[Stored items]
——————————
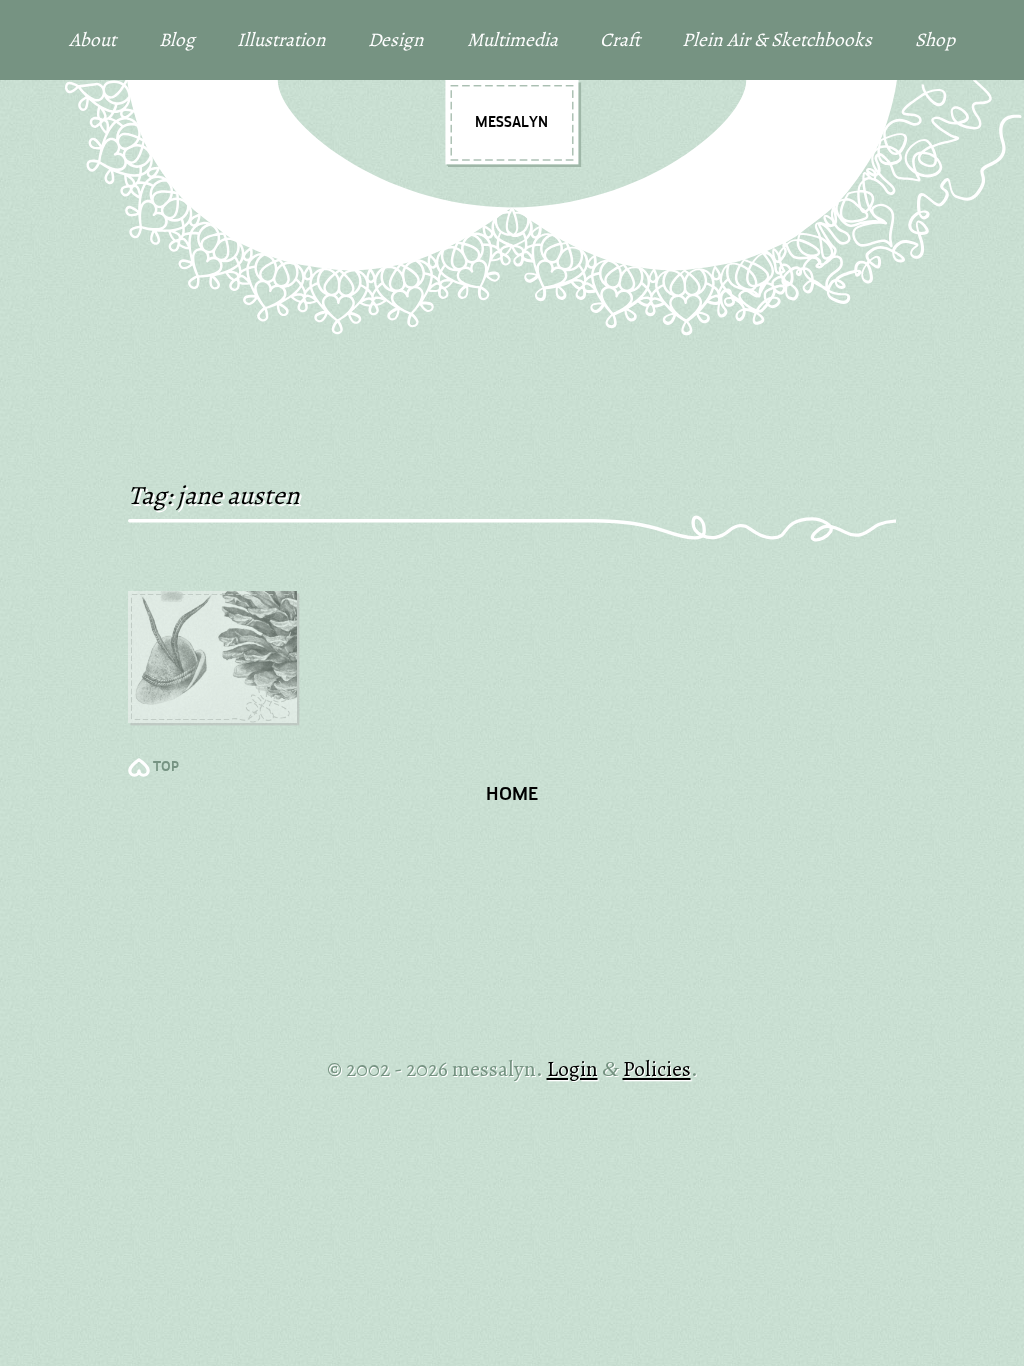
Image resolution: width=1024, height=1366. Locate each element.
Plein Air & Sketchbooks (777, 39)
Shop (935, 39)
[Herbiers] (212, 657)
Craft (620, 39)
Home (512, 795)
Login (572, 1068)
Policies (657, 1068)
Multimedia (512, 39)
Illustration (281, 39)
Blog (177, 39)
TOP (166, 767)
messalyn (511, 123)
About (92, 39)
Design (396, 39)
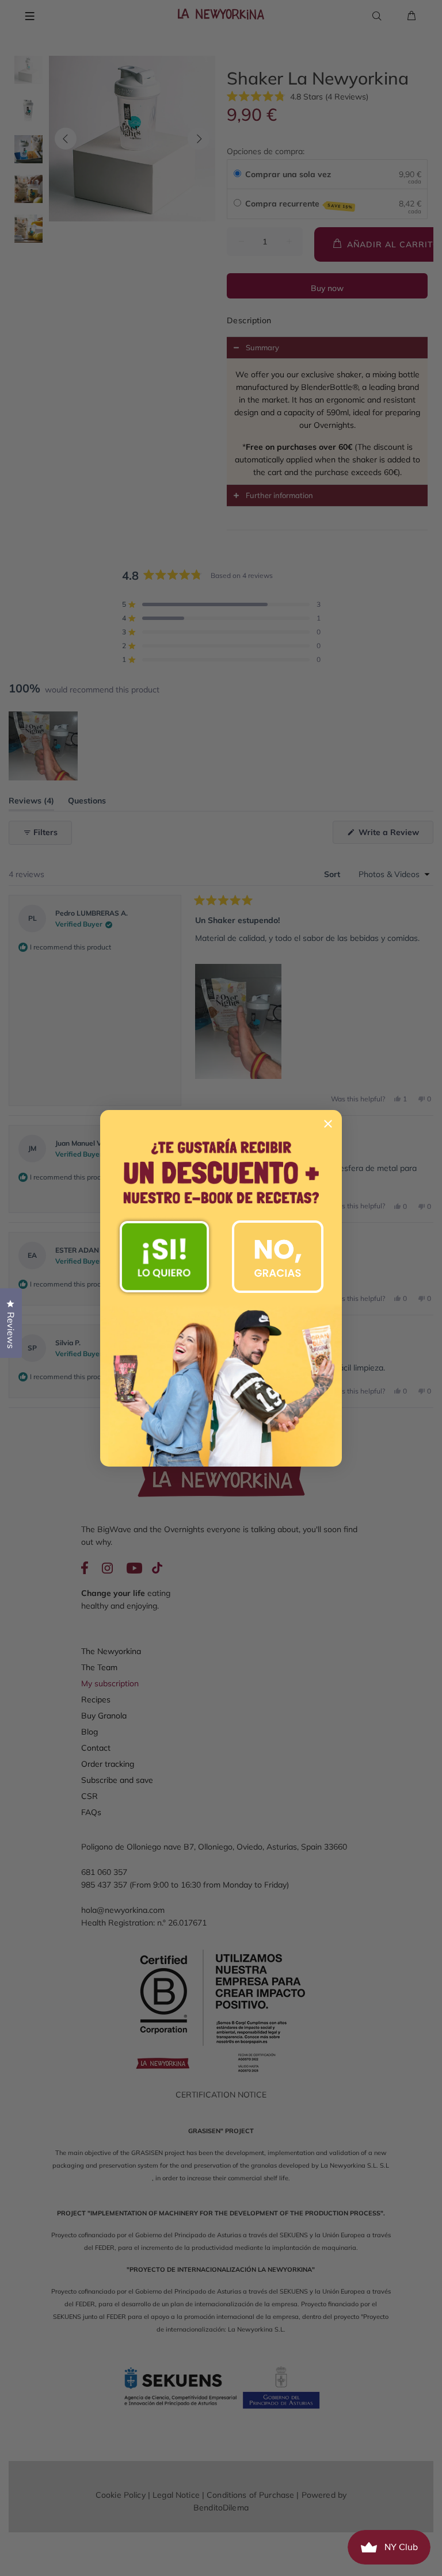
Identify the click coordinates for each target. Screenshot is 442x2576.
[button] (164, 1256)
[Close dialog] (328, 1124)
——————————
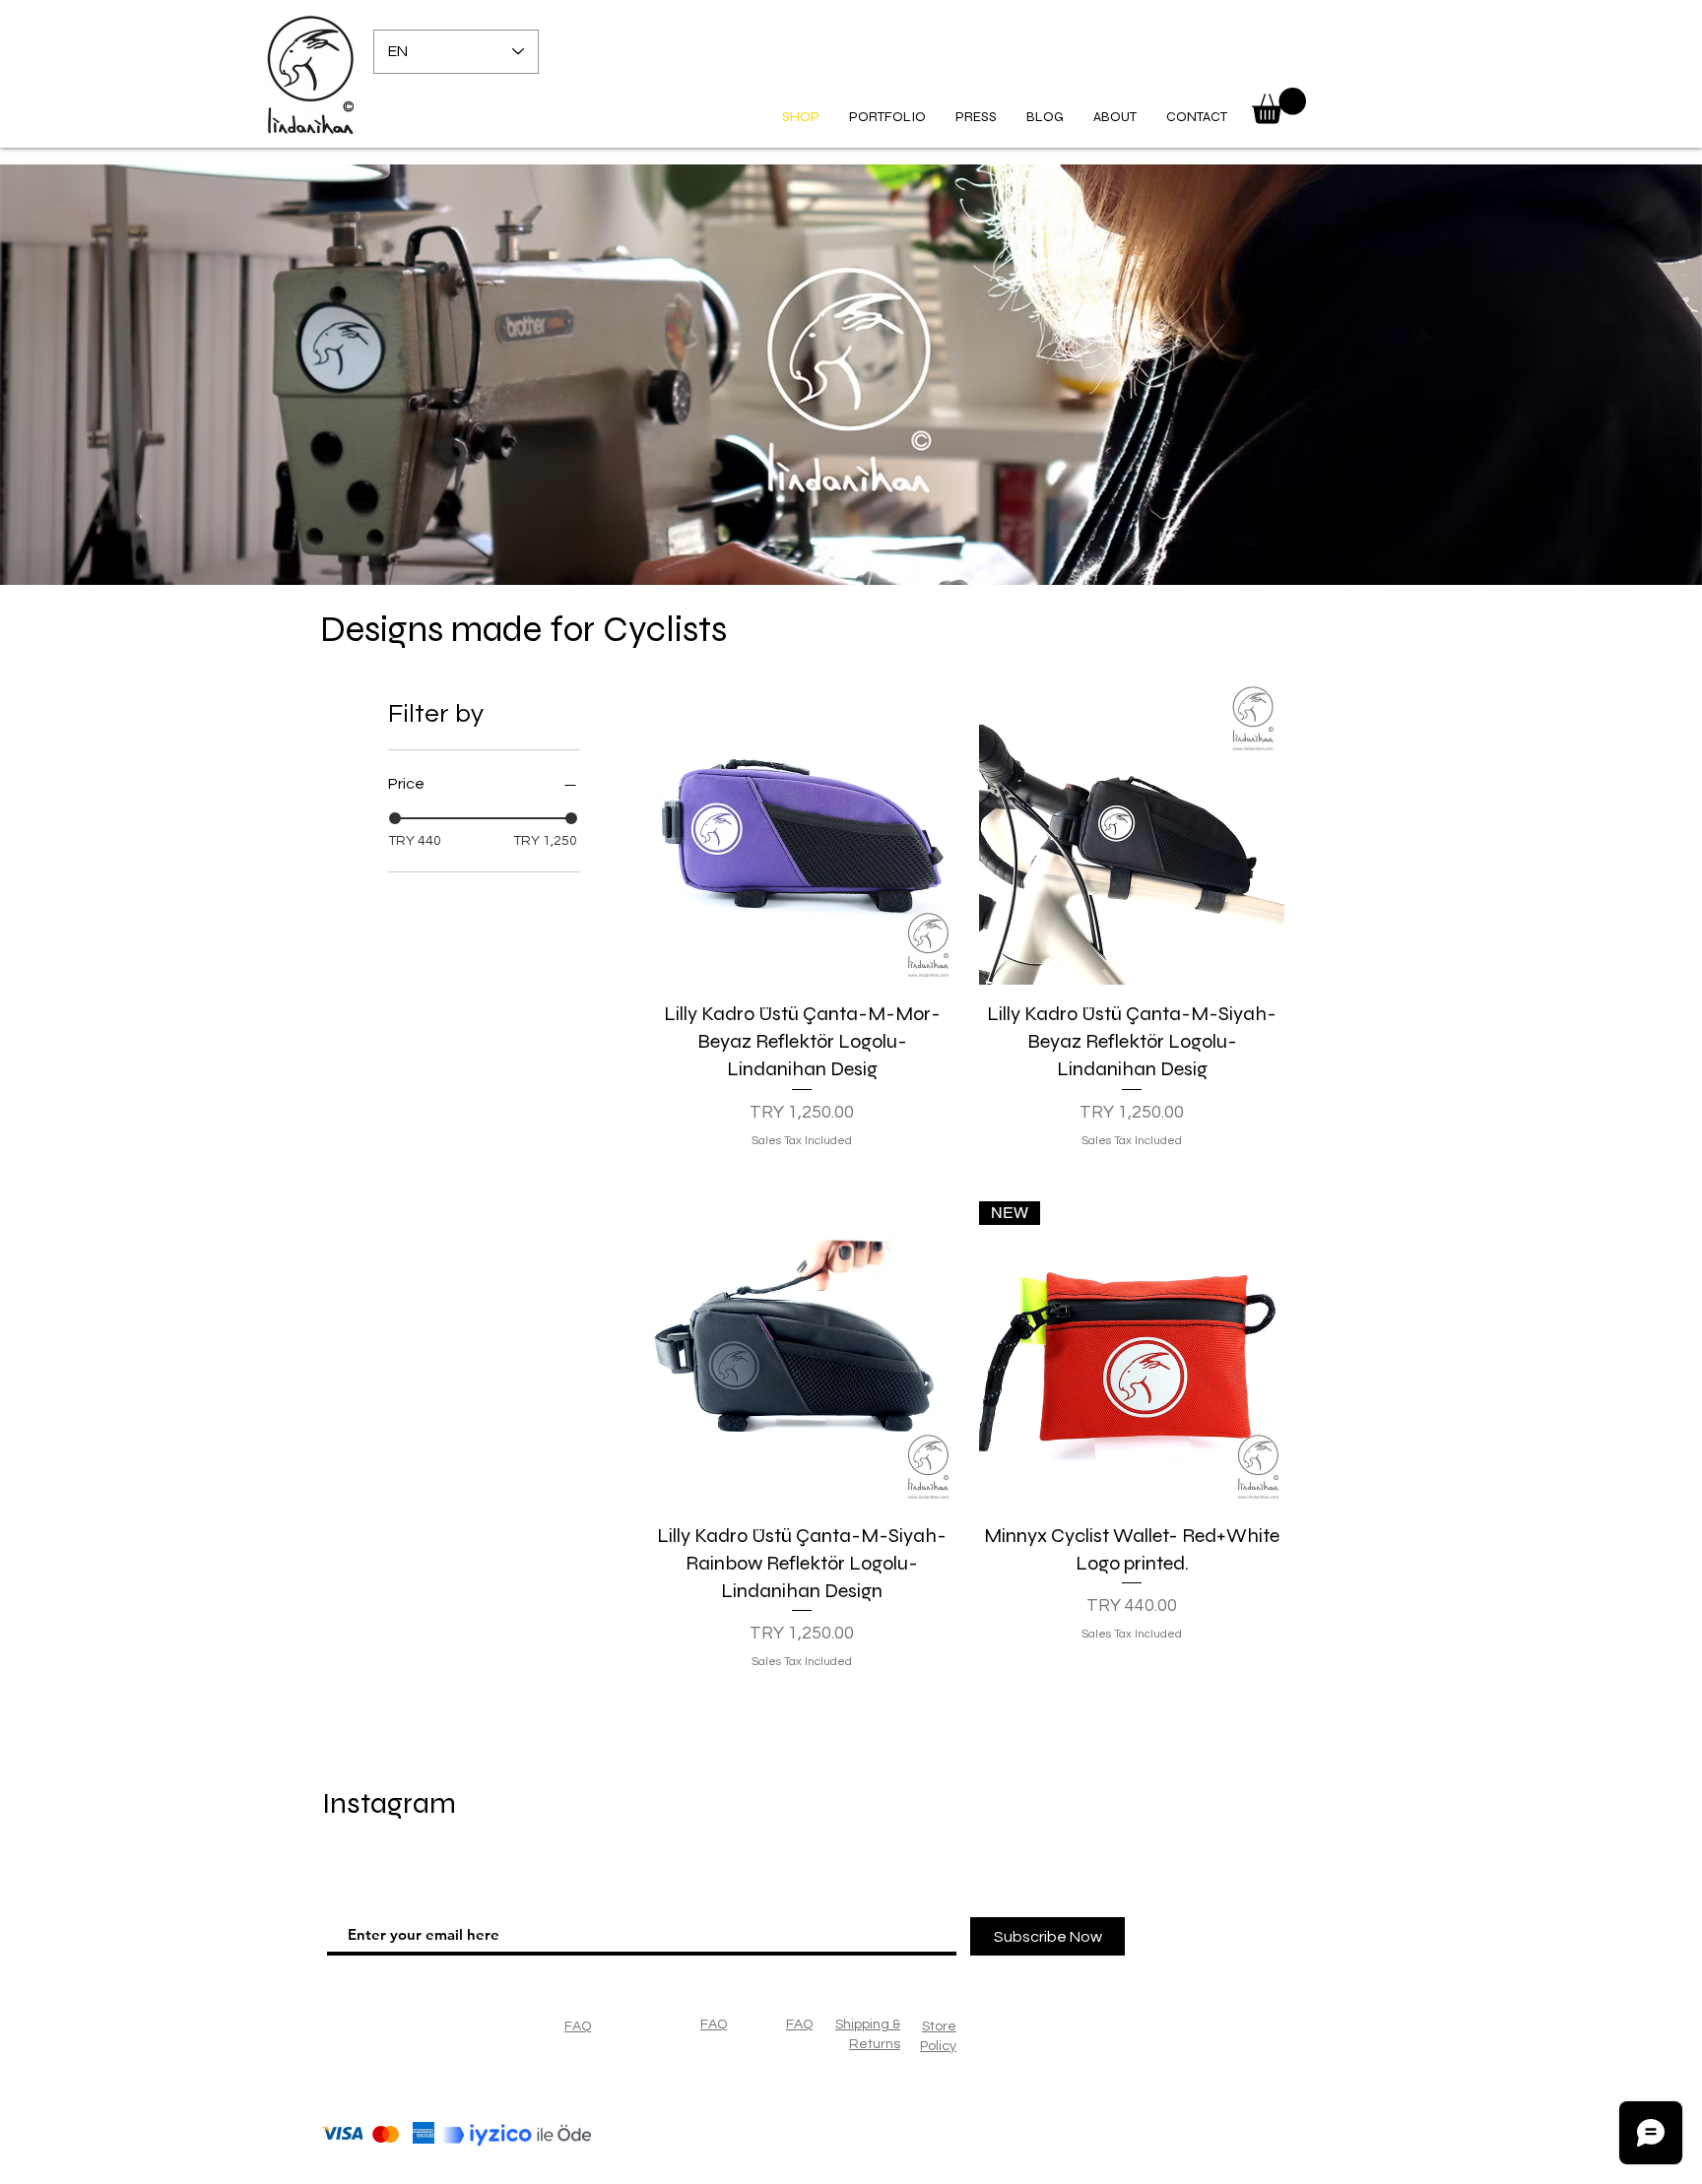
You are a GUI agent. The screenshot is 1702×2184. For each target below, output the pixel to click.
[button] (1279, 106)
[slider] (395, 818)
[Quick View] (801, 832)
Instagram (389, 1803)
——————————
■ **Work item**: In the data above, start at the line holding "Multimedia (512, 39)" and stop after the line holding "[Close dialog] (328, 1124)"; write out those lines exactly, without pictures.

■ **Solution to the problem**:
Multimedia (512, 39)
Illustration (281, 39)
Blog (177, 39)
TOP (166, 767)
messalyn (511, 123)
About (92, 39)
Design (396, 39)
Identify the click coordinates for each target. Screenshot is 442x2576.
[button] (164, 1256)
[Close dialog] (328, 1124)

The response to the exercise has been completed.